Coming back to urban Singapore. Just the other morning there was a loud “chok-chok-chok” at around 0620 hours. It was the last night call of the Large-tailed Nightjar (Caprimulgus macrurus), a nocturnal species – a prelude to the dawn chorus. Not a pleasant sound to wake up to, unlike the soon to be heard chorus of the Yellow-vented Bulbuls (Pycnonotus goiavier). These common bulbuls celebrate the coming of another day with their series of gurgling songs, usually starting just before dawn. The chorus was peppered with unidentified calls that sounded like “cheeks” and “chips” and an occasional welcome song of the male Oriental Magpie-robin (Copsychus saularis).
This is the urban dawn chorus, not as spectacular as that heard in rural areas, especially around bird sanctuaries or nature parks.
Ornithologists have been debating on why such pent-up energy is unleashed only at dawn. One explanation is that this is the perfect time to attract females. Others believe that it is too early to forage because of the darkness, and what else to do but to proclaim your territory. Kroodsma (2004) suggests that after a night fraught with danger from predators, the dawn that follows the longest period of inactivity might be time to proclaim “I am still alive” and “This territory is mine.”
1. Erritzoe, J., K. Kampp, K. Winker & C. B. Frith, 2007. The ornithologist’s dictionary.
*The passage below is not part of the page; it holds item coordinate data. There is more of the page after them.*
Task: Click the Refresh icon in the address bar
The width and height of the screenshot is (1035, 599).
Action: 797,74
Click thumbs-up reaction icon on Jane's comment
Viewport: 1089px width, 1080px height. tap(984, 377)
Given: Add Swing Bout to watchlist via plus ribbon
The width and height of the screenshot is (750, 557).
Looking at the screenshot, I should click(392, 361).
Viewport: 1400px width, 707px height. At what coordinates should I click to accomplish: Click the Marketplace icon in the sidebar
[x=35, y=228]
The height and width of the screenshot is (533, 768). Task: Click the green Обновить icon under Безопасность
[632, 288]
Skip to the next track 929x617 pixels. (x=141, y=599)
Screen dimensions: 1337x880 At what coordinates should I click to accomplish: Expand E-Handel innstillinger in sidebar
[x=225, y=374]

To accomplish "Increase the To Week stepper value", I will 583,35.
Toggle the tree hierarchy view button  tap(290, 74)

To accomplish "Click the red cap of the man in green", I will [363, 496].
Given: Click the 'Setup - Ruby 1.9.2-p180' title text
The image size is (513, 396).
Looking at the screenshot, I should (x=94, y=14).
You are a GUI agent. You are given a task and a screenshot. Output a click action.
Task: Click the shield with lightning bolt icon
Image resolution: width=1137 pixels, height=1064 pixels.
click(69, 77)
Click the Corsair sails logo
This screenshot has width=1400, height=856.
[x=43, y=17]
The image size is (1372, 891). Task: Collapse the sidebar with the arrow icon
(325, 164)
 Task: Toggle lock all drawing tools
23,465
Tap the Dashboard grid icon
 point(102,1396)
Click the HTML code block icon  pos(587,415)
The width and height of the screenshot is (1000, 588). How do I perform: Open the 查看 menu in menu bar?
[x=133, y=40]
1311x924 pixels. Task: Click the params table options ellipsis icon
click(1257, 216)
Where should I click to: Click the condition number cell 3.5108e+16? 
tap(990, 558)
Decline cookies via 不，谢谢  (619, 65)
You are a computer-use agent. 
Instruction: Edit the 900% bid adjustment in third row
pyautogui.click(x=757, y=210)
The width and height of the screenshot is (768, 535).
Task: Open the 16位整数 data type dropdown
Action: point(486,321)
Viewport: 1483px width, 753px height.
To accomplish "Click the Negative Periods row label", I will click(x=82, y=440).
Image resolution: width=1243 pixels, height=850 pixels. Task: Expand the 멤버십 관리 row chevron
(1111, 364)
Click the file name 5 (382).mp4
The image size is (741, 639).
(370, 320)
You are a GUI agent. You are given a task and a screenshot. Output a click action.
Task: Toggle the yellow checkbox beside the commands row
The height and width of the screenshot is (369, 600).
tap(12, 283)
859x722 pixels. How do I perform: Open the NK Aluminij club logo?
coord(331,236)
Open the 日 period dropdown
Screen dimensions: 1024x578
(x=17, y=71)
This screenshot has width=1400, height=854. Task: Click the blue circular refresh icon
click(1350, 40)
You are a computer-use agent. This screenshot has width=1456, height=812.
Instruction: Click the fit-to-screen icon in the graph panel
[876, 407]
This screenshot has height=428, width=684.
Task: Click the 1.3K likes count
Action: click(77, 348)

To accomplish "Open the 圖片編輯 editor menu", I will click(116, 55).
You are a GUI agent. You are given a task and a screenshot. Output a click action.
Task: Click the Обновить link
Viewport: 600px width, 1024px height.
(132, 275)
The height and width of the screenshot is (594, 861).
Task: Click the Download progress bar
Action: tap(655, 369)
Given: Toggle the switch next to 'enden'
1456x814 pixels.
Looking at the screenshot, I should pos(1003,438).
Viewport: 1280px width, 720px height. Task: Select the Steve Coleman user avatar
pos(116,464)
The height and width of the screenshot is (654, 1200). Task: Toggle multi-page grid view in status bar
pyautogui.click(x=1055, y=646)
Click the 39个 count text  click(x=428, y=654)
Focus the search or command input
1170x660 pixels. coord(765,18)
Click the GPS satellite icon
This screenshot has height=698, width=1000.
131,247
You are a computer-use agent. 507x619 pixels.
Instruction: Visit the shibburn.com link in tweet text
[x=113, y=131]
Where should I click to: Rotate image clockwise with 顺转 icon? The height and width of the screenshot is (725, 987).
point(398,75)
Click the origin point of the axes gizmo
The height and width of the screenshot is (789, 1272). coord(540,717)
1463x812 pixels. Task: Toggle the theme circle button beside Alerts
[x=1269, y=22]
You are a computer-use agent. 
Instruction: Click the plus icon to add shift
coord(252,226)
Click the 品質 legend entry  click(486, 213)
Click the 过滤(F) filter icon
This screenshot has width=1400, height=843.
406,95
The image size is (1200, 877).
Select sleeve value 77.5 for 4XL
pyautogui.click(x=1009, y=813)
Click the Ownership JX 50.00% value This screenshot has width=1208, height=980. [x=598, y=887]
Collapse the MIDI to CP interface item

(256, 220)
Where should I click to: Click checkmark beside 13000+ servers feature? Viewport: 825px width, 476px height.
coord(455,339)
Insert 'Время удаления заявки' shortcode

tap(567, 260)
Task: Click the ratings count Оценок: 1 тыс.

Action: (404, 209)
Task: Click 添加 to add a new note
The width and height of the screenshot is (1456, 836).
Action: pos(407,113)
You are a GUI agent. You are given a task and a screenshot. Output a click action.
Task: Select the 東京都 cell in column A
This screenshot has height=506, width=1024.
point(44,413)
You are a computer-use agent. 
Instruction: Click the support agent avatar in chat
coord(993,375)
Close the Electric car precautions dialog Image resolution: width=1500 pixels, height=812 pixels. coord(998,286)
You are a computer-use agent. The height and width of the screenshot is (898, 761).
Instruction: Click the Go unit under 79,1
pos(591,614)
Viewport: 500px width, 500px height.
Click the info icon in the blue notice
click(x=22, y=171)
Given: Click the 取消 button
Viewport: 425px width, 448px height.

Lynx Edicions, Barcelona. 290 pp.
2. Kroodsma, D. E., 2004. Vocal behavior. In: Clark, G. A. Jr., 2004.. Pp. 3.1-3.70 in Podulka, S., Rohrbaugh, R.W. Jr & Bonney, R. (eds.), Handbook of bird biology. The Cornell Lab of Ornithology, Ithaca, NY. Pp. 7.99-7.98.
3. Staicer, C. A., D. A. Spector & A. G. Horn, 1996. The dawn chorus and other diet patterns in acoustic singing. In: Ecology and evolution of acoustic communication in birds, pp. 426-453. (Edited by D. E. Kroodsma & E. H. Miller). Cornell University Press, Ithaca, NY.